Beyond Reference: Evaluating High Quality Translations Better than Human References

Keonwoong Noh, Seokjin Oh, Woohwan Jung


Abstract
In Machine Translation (MT) evaluations, the conventional approach is to compare a translated sentence against its human-created reference sentence. MT metrics provide an absolute score (e.g., from 0 to 1) to a candidate sentence based on the similarity with the reference sentence. Thus, existing MT metrics give the maximum score to the reference sentence. However, this approach overlooks the potential for a candidate sentence to exceed the reference sentence in terms of quality. In particular, recent advancements in Large Language Models (LLMs) have highlighted this issue, as LLM-generated sentences often exceed the quality of human-written sentences. To address the problem, we introduce the Residual score Metric (ResuMe), which evaluates the relative quality between reference and candidate sentences. ResuMe assigns a positive score to candidate sentences that outperform their reference sentences, and a negative score when they fall short.
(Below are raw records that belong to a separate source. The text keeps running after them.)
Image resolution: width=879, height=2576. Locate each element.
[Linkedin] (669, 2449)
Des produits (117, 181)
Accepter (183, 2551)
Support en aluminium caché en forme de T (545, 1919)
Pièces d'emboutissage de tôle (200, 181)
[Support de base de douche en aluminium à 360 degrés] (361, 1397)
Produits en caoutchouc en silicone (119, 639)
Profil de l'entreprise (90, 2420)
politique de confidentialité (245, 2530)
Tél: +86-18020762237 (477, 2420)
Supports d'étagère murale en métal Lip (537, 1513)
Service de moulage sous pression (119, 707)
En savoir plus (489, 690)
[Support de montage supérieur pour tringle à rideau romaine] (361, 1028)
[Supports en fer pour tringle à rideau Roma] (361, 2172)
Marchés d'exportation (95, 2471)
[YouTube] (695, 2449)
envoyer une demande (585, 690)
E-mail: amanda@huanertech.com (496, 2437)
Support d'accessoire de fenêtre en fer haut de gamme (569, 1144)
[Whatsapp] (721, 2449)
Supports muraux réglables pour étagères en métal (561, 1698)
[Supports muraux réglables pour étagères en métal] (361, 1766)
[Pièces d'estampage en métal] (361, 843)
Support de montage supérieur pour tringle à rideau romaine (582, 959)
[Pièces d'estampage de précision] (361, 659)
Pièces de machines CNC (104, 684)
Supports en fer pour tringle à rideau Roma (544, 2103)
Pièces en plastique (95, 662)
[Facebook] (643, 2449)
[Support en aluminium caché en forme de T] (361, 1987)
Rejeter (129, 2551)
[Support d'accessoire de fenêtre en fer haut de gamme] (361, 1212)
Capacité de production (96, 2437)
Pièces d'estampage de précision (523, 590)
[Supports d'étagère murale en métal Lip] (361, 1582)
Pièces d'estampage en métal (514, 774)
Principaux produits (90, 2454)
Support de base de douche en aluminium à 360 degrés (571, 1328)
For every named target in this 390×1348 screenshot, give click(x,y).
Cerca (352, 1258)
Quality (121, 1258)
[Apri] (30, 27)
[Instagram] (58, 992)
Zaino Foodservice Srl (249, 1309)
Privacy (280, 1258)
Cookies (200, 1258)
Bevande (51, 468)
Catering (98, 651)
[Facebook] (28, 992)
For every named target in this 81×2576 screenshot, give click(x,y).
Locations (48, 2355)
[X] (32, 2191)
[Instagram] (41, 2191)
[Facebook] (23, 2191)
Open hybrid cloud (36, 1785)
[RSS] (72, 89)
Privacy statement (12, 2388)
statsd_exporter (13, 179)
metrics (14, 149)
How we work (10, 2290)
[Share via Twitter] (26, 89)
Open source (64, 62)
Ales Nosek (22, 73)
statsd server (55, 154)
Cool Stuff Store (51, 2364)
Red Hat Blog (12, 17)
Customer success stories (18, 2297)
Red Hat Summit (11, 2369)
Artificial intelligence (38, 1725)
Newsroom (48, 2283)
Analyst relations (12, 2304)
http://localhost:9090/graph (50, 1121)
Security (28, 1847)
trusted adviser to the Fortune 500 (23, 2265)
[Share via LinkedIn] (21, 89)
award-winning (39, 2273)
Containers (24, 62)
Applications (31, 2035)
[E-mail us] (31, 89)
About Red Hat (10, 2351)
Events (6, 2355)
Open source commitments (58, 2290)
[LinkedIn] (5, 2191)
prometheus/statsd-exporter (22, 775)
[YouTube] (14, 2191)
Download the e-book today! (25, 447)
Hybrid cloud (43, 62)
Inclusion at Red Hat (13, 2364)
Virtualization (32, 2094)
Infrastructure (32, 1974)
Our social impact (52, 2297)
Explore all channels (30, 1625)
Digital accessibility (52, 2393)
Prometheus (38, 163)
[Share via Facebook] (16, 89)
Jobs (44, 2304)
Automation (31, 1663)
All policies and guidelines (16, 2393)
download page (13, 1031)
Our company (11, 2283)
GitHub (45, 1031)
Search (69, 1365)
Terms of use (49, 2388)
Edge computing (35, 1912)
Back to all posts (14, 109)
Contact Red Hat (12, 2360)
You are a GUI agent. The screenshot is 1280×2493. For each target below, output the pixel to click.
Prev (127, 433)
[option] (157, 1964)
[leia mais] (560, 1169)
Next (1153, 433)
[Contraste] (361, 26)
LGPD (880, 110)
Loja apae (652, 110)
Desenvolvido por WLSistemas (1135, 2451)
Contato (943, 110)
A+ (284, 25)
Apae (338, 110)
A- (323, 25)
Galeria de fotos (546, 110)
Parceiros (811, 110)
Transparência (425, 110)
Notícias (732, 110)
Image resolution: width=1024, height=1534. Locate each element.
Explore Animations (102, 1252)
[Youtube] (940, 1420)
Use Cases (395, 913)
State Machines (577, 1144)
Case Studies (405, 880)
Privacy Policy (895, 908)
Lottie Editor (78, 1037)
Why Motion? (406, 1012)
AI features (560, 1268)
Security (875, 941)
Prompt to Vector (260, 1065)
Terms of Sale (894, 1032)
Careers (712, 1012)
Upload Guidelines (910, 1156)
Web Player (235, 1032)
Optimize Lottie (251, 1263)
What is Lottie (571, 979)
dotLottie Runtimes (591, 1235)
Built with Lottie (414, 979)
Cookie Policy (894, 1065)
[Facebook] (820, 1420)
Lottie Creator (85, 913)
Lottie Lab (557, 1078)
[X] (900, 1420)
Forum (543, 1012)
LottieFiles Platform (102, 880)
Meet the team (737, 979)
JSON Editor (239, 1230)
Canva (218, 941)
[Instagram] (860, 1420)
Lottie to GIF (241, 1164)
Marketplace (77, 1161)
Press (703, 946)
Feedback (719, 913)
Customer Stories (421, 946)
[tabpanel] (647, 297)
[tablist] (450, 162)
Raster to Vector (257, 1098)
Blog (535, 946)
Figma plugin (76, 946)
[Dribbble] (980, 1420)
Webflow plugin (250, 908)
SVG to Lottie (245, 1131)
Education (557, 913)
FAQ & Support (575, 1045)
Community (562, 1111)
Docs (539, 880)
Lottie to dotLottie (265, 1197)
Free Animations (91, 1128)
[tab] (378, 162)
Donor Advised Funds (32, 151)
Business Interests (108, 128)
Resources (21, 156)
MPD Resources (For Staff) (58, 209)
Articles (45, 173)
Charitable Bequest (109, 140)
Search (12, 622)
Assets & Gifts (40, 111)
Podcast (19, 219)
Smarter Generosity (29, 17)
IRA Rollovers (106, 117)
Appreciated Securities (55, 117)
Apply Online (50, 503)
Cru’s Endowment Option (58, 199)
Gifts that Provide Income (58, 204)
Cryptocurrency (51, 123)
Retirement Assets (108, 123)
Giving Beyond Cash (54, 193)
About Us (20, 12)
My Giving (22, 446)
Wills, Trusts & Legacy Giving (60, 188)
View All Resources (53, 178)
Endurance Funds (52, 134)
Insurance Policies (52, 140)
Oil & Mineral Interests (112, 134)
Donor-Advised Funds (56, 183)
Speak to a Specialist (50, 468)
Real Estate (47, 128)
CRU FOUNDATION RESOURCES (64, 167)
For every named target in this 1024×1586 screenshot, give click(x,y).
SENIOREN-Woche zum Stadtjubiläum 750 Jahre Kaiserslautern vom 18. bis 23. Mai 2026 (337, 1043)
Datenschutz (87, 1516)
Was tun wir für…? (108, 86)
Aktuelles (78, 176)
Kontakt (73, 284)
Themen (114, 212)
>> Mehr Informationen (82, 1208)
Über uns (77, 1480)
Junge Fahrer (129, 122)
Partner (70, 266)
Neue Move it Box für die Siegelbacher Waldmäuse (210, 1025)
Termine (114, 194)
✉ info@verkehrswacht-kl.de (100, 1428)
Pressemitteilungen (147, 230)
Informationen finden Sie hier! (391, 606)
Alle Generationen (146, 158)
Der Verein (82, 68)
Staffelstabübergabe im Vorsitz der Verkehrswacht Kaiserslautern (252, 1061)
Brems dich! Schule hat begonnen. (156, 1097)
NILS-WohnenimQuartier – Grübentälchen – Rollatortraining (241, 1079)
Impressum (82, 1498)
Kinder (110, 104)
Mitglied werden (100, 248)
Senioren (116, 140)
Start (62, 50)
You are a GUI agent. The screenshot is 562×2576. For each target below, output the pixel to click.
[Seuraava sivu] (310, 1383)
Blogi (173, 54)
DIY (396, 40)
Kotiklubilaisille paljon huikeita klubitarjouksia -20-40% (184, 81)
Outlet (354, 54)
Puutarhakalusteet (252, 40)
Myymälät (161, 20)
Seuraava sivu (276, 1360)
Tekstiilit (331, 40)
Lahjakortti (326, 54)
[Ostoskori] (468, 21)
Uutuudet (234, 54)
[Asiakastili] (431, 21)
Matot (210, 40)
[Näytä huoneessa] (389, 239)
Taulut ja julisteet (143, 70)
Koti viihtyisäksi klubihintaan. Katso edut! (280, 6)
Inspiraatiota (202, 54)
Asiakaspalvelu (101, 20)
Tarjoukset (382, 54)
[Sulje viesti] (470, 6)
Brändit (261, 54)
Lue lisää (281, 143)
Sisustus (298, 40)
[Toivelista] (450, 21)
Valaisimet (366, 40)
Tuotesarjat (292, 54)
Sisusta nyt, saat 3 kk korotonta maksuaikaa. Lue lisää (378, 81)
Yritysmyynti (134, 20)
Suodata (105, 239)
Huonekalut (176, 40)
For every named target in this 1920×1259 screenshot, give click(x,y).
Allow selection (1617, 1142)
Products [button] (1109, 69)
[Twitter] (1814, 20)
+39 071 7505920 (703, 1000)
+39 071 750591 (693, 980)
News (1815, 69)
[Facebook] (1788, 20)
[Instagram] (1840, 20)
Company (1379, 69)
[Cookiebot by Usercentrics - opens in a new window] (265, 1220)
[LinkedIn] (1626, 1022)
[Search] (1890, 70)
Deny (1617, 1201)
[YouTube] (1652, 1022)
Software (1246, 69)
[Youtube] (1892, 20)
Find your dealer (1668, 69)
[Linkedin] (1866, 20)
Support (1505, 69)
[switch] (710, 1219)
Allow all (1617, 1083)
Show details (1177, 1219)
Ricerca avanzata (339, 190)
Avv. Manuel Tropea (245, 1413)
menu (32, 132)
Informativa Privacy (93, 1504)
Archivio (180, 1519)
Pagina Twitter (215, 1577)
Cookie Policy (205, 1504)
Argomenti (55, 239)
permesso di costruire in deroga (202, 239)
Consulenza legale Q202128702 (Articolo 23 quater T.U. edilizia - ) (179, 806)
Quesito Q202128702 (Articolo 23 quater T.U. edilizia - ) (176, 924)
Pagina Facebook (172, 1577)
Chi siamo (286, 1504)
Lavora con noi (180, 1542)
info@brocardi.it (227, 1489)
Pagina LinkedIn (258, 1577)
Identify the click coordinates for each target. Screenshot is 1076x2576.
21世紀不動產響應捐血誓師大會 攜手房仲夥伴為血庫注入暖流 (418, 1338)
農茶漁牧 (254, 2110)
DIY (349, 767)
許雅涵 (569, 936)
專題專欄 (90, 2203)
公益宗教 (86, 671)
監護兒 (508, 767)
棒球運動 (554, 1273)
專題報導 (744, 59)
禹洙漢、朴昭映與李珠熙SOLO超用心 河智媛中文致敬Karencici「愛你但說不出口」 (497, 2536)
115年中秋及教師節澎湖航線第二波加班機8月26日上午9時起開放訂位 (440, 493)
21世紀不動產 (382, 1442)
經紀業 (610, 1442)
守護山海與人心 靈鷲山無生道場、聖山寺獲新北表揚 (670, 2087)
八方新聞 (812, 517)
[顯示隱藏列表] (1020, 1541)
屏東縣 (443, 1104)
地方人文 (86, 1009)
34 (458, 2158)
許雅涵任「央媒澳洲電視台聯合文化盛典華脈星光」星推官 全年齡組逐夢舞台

By adding the residual scores from ResuMe to the absolute scores from MT metrics, it can be possible to allocate higher scores to candidate sentences than what reference sentences are received from MT metrics. Experimental results demonstrate that ResuMe enhances the alignments between MT metrics and human judgments both at the segment-level and the system-level.
Anthology ID:
2024.emnlp-main.294
Volume:
Proceedings of the 2024 Conference on Empirical Methods in Natural Language Processing
Month:
November
Year:
2024
Address:
Miami, Florida, USA
Editors:
Yaser Al-Onaizan, Mohit Bansal, Yun-Nung Chen
Venue:
EMNLP
SIG:
Publisher:
Association for Computational Linguistics
Note:
Pages:
5111–5127
Language:
URL:
https://aclanthology.org/2024.emnlp-main.294
DOI:
Bibkey:
Cite (ACL):
Keonwoong Noh, Seokjin Oh, and Woohwan Jung. 2024. Beyond Reference: Evaluating High Quality Translations Better than Human References. In Proceedings of the 2024 Conference on Empirical Methods in Natural Language Processing, pages 5111–5127, Miami, Florida, USA. Association for Computational Linguistics.
Cite (Informal):
Beyond Reference: Evaluating High Quality Translations Better than Human References (Noh et al., EMNLP 2024)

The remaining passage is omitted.